There were two performances, on Saturday 18 February 1882 and Tuesday 21 February 1882. The Spectator of 25 February 1882 described it as “a plucky experiment”. For months beforehand, the College had been going through trying times and in the summer of 1881 was officially bankrupt, with the Founder Thomas Stevens stepping down as Warden. Prospects were bleak.
Yet so far from losing heart, Dr Gray and the teaching staff embarked on the production of Alcestis as a project shared with their then fifty five pupils, to be “acted partly by the boys at school at Bradfield, and partly by the young Oxford men whose performance of the Agamemnon last year was so successful”.
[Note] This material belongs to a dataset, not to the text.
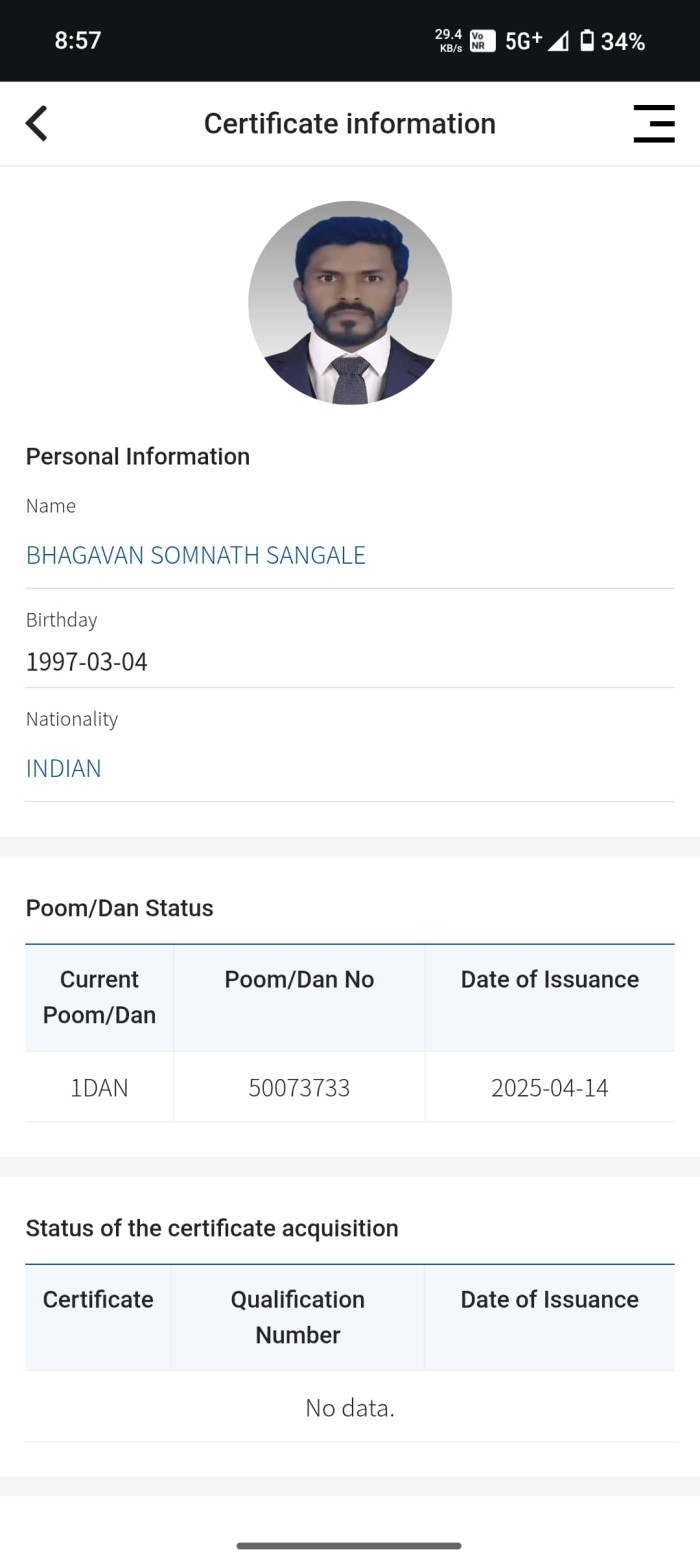Image resolution: width=700 pixels, height=1563 pixels.
Task: Tap the VoNR status icon
Action: [482, 41]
This was the production by Frank Benson of the Agamemnon of Aeschylus, in Balliol College in June 1880. Oscar Wilde had suggested the idea to Frank Benson. The runaway success of the production – with Edward Burne-Jones advising on costumes and scenery, and luminaries including Tennyson and Browning in the audience – made schoolmasters and academics alike sit up and take notice. The Agamemnon went on tour to Eton, Harrow, and Winchester in December 1880, and even to Cambridge in 1881, inspiring the beginnings of the Cambridge Greek play in November 1882.
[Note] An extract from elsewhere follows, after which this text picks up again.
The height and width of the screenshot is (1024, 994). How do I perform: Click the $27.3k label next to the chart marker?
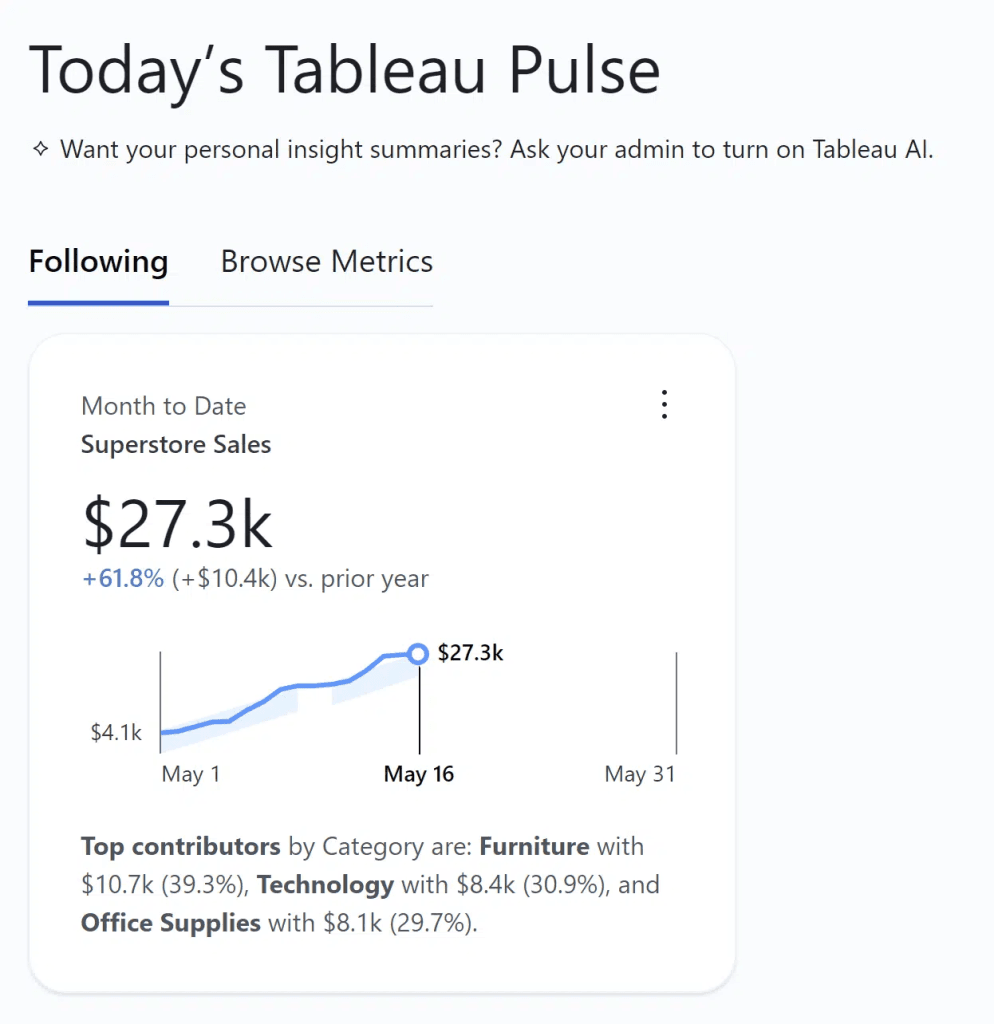(470, 654)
Perhaps, as Richard Osborne wrote in his notes for the 1994 Bradfield Greek Play Troiades, “there is no way of knowing whether Gray journeyed to Oxford on 3 June 1880 to see his old friend Benson play Clytemnestra. However, within the year the Bradfield College Chronicle carried an extraordinary announcement – a provisional cast list for a production of Euripides’ Alcestis to be performed in Ancient Greek in the College Dining Hall”.
At Bradfield, pupils were not just to be spectators; they were to take part in the play, acting and learning alongside the “young Oxford men” and their teachers. Indeed, Dr Gray himself took on learning the greatest number of lines, as Admetus. So the Bradfield Greek play began, in that characteristic spirit of commitment, collaboration, and ambition defying all reasonable expectation, which continues to this day.